• Assigned task: Please output exactly the lines below, starting at the line that has "Viewport: 944px width, 567px" and ending at the line that has "The width and", both included; leave out all pictures and include nothing else.
[Dataset excerpts — start]
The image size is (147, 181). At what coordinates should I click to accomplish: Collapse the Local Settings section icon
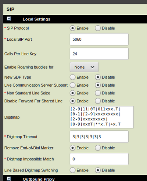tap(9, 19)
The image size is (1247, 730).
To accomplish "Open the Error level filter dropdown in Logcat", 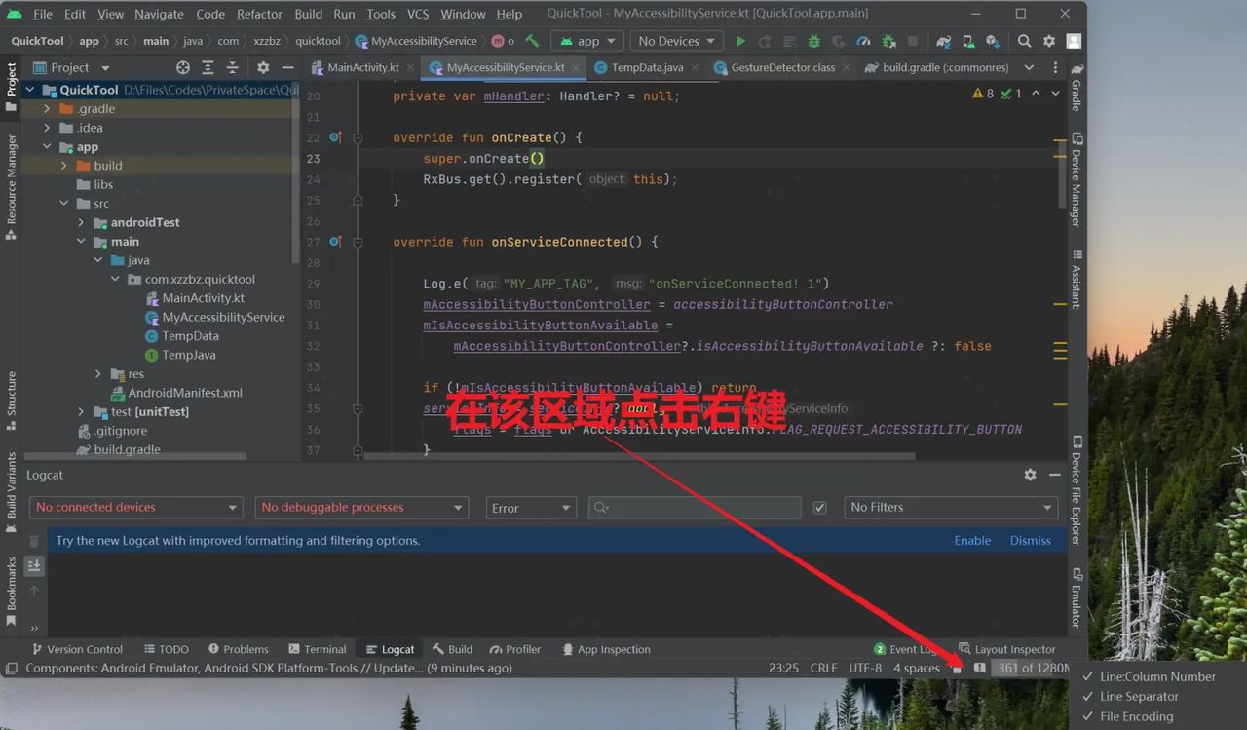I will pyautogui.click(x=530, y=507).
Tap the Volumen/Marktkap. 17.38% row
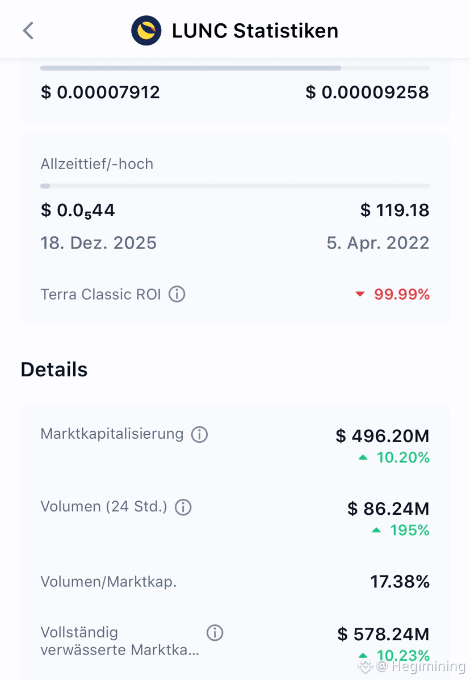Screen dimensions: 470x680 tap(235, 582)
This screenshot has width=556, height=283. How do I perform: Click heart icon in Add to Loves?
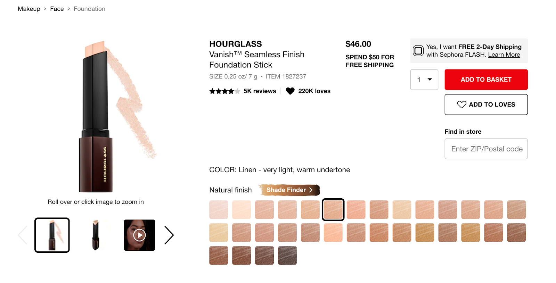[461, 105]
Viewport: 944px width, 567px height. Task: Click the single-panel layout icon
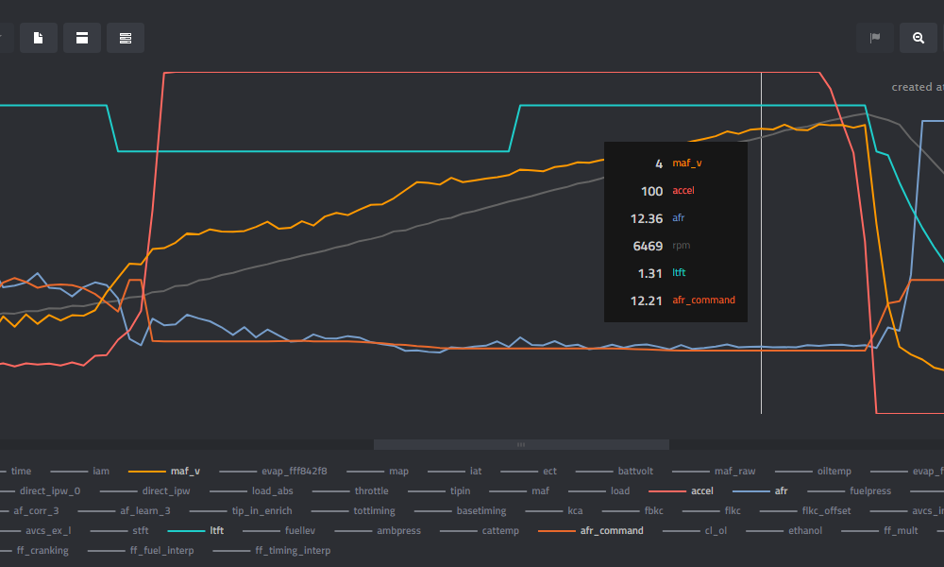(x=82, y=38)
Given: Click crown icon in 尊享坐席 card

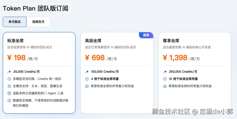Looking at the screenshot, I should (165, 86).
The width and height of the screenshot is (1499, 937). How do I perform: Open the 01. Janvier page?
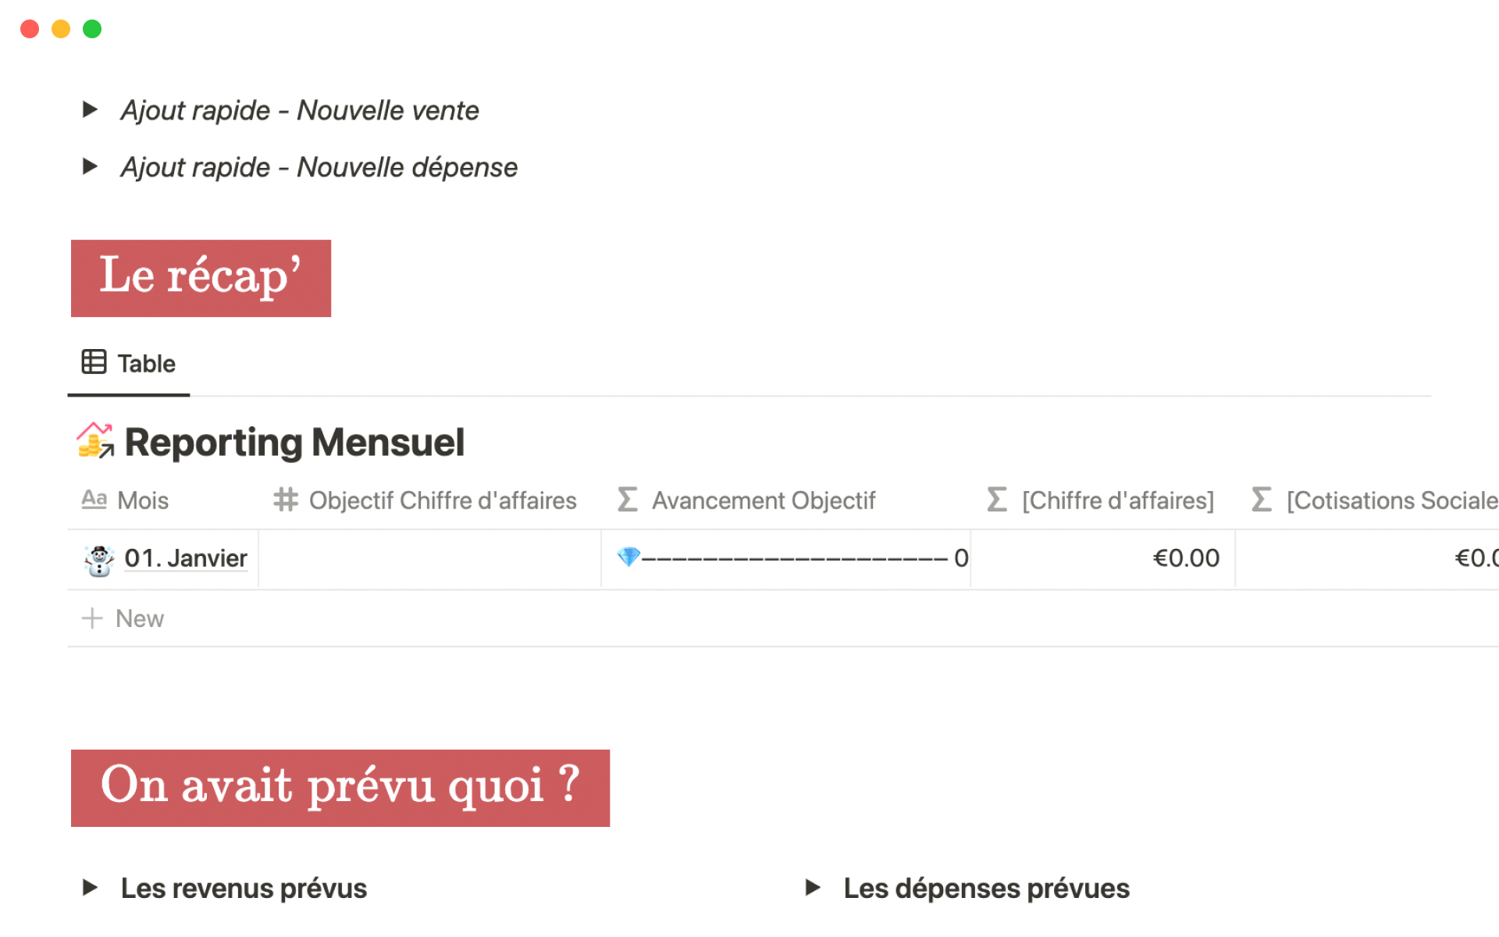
[Dataset excerpts — finish]
[Dataset excerpts — start]
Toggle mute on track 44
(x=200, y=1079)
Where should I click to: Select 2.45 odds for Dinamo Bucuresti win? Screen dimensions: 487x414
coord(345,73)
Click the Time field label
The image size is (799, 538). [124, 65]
[Dataset excerpts — finish]
• Expected output:
Viewport: 944px width, 567px height. Task: Click the single-panel layout icon
(x=82, y=38)
Given: Click crown icon in 尊享坐席 card

Looking at the screenshot, I should (165, 86).
The width and height of the screenshot is (1499, 937). How do I perform: Open the 01. Janvier page?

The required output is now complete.